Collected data
╭──

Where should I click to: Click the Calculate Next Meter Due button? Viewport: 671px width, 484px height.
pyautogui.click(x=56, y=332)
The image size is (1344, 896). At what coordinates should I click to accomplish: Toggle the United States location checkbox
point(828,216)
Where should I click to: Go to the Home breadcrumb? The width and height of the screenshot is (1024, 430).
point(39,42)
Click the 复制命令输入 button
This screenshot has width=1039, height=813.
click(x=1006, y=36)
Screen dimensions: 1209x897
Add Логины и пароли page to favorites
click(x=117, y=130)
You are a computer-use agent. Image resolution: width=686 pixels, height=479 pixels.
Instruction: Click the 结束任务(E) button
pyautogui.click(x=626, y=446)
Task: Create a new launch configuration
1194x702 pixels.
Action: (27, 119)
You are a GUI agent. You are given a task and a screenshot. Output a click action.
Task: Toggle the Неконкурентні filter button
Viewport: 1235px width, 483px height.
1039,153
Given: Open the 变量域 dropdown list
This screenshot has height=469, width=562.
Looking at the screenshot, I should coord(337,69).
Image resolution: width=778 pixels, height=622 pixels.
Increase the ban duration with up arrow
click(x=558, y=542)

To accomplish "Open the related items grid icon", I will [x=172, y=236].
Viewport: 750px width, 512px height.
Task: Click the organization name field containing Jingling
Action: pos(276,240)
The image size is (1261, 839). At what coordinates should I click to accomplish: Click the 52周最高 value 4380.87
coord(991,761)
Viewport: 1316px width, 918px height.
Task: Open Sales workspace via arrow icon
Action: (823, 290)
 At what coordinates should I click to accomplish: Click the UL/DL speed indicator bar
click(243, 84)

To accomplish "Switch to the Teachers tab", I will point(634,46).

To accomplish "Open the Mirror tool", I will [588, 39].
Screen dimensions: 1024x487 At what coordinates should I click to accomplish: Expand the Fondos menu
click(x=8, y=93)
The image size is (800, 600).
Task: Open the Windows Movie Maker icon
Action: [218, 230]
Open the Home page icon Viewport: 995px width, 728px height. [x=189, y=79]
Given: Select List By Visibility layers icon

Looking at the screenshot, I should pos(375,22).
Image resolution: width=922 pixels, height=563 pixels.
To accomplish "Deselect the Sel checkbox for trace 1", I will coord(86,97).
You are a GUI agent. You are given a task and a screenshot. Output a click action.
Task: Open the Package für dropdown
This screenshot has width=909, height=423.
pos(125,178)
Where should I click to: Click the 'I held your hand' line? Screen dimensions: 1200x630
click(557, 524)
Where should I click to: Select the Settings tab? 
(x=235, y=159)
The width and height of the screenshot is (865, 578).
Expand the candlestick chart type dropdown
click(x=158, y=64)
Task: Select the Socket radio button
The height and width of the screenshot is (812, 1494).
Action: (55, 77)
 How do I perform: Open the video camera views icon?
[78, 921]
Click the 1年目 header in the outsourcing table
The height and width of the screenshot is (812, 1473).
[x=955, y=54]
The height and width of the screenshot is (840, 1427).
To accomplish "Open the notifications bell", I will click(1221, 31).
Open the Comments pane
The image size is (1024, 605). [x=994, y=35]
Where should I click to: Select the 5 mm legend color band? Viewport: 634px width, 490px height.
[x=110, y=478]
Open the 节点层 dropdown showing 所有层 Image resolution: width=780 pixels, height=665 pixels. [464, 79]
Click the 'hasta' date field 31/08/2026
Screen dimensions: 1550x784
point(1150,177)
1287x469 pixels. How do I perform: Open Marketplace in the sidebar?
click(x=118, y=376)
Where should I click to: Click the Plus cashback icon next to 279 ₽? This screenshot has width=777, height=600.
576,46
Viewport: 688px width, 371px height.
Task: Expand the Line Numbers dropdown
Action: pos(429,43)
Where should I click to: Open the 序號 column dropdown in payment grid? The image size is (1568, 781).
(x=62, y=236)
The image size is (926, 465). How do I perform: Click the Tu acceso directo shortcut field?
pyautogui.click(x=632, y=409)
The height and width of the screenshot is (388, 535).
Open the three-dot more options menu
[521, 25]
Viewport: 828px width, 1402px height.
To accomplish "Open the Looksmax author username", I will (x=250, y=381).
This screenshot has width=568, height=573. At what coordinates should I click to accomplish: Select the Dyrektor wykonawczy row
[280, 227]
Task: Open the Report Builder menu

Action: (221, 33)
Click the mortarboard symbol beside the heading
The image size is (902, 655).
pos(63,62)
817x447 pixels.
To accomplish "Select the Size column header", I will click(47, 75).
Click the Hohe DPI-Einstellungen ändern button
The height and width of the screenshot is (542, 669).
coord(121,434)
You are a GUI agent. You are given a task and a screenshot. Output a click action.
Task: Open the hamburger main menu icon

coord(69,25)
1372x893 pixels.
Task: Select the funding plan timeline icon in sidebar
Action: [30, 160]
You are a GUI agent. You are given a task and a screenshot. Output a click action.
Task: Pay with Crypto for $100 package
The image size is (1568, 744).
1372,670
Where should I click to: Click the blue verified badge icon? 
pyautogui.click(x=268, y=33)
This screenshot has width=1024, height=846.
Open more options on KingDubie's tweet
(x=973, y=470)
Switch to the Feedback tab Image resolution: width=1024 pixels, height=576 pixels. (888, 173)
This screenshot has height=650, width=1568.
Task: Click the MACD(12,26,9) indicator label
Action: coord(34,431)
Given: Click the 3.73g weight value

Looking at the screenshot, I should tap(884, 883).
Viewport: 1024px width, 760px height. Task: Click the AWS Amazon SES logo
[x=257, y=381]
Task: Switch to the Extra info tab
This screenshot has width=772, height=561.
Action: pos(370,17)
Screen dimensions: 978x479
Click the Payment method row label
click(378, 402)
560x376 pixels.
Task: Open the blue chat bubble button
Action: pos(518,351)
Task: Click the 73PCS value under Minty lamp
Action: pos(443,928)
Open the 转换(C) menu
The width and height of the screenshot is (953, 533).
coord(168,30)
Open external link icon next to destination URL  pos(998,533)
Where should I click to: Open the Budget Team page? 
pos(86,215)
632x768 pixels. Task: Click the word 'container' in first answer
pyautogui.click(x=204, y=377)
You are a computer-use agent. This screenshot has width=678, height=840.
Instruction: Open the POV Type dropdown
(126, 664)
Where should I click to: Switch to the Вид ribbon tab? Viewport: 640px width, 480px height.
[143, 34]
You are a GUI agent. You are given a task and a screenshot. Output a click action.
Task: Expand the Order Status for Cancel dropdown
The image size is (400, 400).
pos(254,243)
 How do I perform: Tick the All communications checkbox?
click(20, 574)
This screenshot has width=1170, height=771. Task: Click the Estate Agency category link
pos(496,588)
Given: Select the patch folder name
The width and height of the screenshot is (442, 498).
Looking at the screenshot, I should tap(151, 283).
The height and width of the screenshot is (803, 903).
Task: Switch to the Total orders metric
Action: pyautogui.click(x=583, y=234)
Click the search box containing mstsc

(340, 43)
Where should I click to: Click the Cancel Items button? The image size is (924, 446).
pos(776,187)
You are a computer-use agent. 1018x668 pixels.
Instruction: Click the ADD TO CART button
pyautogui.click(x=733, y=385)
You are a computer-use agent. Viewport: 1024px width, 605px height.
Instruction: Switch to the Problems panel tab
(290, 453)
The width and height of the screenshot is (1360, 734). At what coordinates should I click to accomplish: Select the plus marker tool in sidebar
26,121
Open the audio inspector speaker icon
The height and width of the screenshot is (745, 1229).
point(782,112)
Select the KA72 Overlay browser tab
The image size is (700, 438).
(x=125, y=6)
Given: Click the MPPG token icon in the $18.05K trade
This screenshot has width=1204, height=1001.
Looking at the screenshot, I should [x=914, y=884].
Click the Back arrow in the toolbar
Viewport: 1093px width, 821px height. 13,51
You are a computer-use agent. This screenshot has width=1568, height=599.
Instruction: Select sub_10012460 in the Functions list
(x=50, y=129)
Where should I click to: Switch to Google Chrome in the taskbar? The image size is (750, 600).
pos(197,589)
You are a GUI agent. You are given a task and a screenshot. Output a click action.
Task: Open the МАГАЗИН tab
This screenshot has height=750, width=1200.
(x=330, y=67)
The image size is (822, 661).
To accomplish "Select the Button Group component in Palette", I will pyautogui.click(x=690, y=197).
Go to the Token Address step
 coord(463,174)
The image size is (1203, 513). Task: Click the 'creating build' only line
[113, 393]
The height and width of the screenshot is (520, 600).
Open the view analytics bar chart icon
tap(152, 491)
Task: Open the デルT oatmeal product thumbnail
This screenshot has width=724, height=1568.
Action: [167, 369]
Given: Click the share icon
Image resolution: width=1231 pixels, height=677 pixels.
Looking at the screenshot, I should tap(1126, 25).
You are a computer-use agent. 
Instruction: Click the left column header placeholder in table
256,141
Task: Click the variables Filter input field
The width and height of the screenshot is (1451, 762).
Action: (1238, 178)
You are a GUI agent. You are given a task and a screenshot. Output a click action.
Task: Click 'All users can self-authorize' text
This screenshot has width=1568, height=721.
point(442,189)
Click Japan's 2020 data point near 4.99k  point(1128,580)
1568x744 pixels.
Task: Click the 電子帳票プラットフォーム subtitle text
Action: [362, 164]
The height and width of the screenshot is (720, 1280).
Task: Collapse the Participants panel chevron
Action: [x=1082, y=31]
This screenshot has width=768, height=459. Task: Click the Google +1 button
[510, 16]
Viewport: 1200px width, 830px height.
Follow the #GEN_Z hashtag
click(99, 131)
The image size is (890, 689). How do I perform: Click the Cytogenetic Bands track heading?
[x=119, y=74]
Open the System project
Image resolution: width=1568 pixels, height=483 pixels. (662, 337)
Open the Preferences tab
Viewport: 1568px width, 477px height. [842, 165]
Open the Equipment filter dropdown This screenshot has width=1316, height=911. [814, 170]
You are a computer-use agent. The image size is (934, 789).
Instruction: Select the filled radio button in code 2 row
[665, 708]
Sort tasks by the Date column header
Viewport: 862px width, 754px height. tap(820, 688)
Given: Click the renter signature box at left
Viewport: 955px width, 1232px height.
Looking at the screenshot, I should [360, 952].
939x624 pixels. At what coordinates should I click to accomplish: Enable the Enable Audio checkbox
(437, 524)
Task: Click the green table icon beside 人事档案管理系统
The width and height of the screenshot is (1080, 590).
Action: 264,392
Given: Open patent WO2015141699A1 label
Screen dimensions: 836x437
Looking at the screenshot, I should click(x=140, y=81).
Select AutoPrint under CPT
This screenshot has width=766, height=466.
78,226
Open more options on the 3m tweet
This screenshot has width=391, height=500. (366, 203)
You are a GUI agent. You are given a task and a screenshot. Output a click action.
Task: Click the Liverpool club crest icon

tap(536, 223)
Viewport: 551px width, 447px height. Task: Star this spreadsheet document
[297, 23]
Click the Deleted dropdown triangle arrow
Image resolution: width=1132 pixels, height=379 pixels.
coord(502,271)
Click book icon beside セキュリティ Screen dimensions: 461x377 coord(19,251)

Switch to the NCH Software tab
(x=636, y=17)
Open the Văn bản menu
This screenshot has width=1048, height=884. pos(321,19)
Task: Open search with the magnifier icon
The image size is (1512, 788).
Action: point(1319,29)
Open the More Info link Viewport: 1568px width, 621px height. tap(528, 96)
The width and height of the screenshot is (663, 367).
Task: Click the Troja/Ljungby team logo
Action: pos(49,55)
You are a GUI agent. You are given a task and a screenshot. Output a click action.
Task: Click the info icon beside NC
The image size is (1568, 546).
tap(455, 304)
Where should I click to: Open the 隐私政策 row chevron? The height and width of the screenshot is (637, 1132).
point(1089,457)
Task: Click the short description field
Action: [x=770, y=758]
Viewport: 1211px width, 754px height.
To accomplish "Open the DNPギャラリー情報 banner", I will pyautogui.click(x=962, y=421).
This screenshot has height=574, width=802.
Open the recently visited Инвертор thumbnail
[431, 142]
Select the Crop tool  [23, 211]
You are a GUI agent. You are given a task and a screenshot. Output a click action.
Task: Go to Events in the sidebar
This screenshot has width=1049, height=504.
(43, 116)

╰──

● **TASK OBJECTIVE**: Copy the lines above exactly. Start with the line containing "You are a computer-use agent. The", end with the line containing "Given: Click the renter signature box at left", and include both.

● **RESPONSE**:
You are a computer-use agent. The image size is (934, 789).
Instruction: Select the filled radio button in code 2 row
[665, 708]
Sort tasks by the Date column header
Viewport: 862px width, 754px height. tap(820, 688)
Given: Click the renter signature box at left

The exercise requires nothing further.